## Description of the task
Put the lines of the material from the line containing "You are a GUI" through the line containing "Action: 424,271", inclusive, into a Markdown table with the columns Row and Line, numbering each row and skipping blank lines. Leave the pictures out of the table.

## Exercise inputs
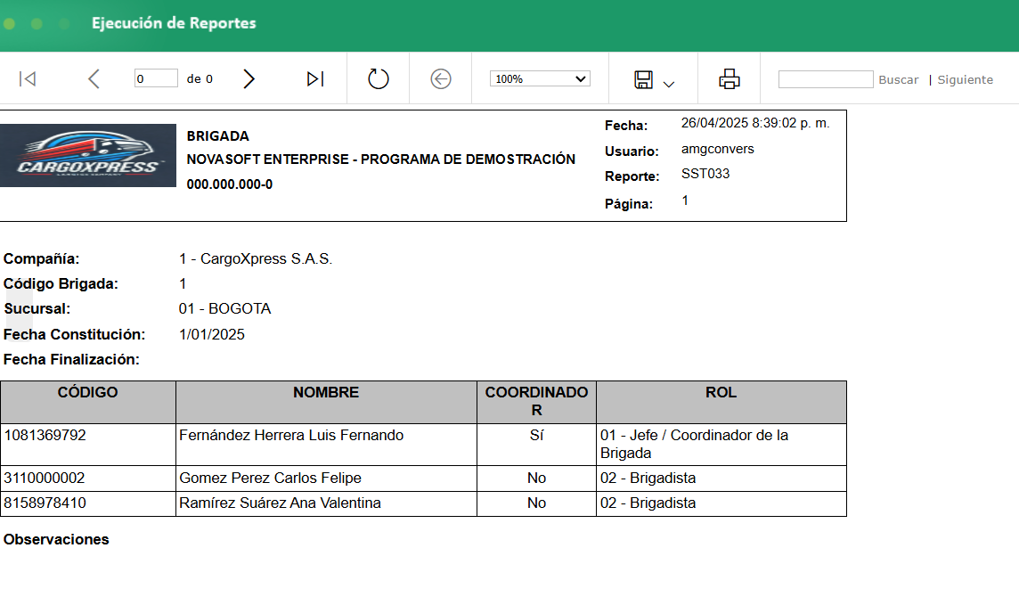
Task: Open the 100% zoom level selector
Action: pyautogui.click(x=539, y=78)
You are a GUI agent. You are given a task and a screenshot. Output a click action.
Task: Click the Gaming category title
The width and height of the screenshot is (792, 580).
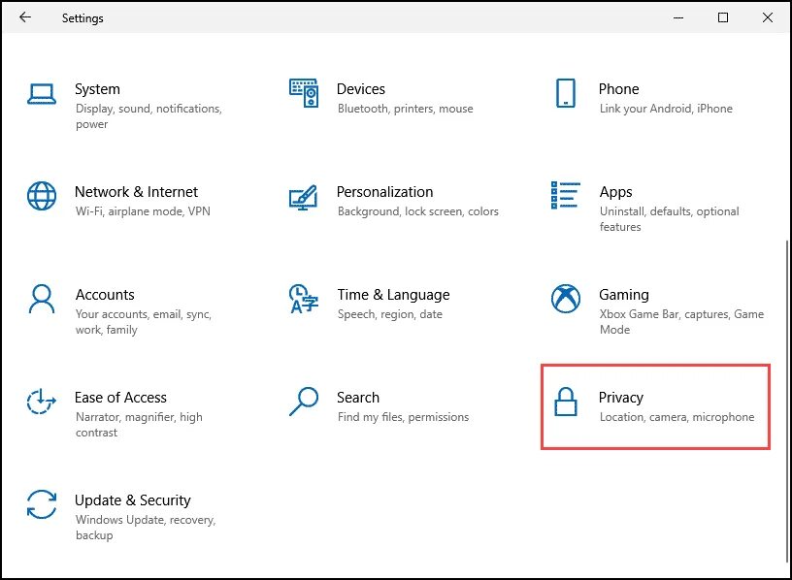(x=624, y=295)
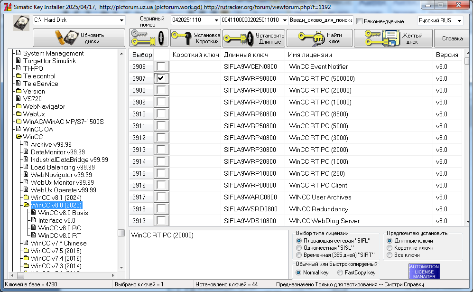473x292 pixels.
Task: Open the Automation License Manager icon
Action: 424,271
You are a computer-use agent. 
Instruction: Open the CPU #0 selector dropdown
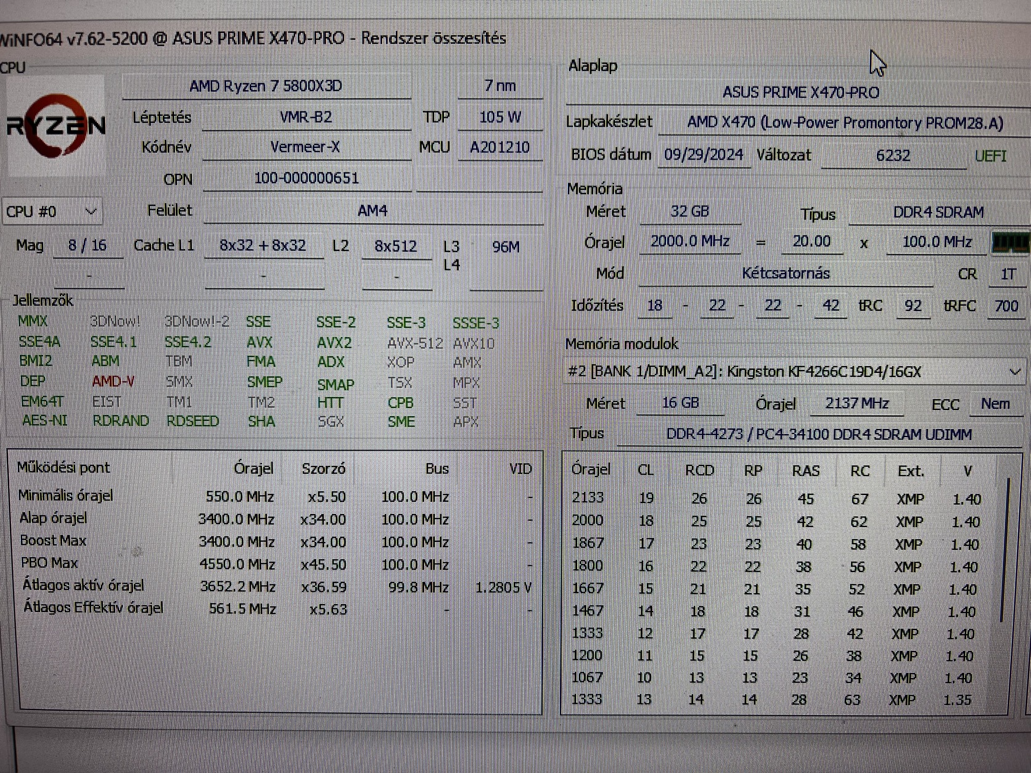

## Result below
| Row | Line |
|---|---|
| 1 | You are a GUI agent. You are given a task and a screenshot. Output a click action. |
| 2 | Task: Click the Gaming category title |
| 3 | The width and height of the screenshot is (792, 580). |
| 4 | (x=624, y=295) |
| 5 | 473x292 pixels. |
| 6 | Task: Open the Automation License Manager icon |
| 7 | Action: 424,271 |